Mivacron Mechanism of Action

Pharmacology: Pharmacodynamics: Mechanism of Action: Mivacurium is a highly selective, short-acting, non-depolarising neuromuscular blocking agent with a fast recovery profile.
Pharmacodynamic Effects: MIVACRON is a mixture of three mivacurium stereoisomers. The trans-trans and cis-trans stereoisomers comprise 92% to 96% of MIVACRON and when studied in cats their neuromuscular blocking potencies are not significantly different from each other or from mivacurium chloride. The cis-cis isomer has been estimated from studies in cats to have one-tenth of the neuromuscular blocking potency of the other two stereoisomers.
Pharmacokinetics: Metabolism: Enzymatic hydrolysis by plasma cholinesterase is the primary mechanism for inactivation of mivacurium and yields a quaternary alcohol and a quaternary monoester metabolite. Pharmacological studies in cats and dogs have shown that the metabolites possess insignificant neuromuscular, autonomic or cardiovascular activity at concentrations higher than seen in man.
The termination of the neuromuscular blocking action of MIVACRON is mainly dependent on hydrolysis by plasma pseudocholinesterase, which is present at high levels in human plasma.
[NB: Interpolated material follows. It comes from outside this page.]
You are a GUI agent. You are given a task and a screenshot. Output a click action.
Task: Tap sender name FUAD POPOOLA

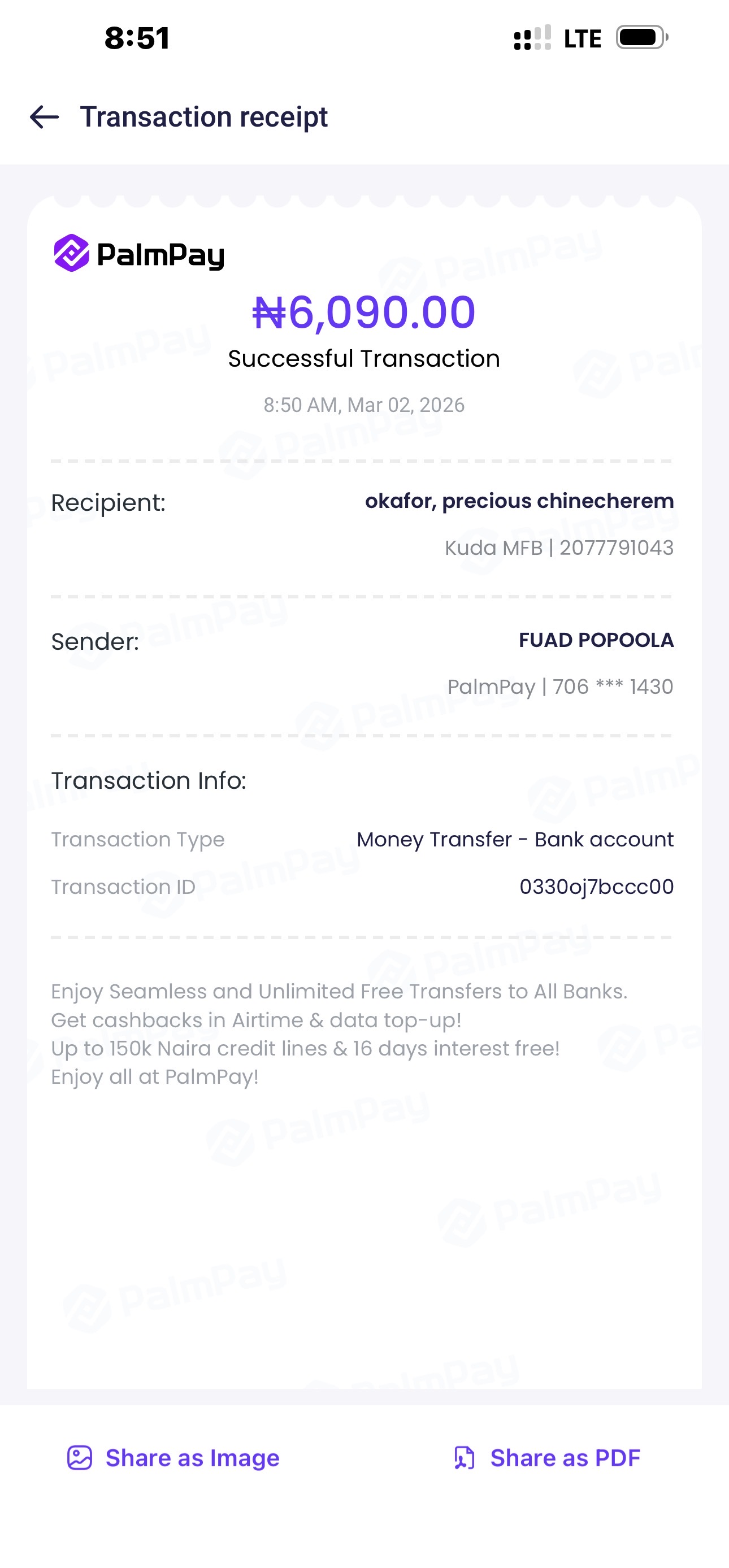(596, 640)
Elimination: Multiple degradation/elimination pathways appear to exist for mivacurium (e.g. hydrolysis by liver esterases, elimination in bile and renal excretion).
Toxicology: Pre-Clinical Safety Data: Mutagenicity: Mivacurium has been evaluated in four short-term mutagenicity tests. Mivacurium was non-mutagenic in the Ames Salmonella assay, the mouse lymphoma assay, the human lymphocyte assay and the in vivo rat bone marrow cytogenetic assay.
Carcinogenicity: There is no information available on whether mivacurium has carcinogenic potential.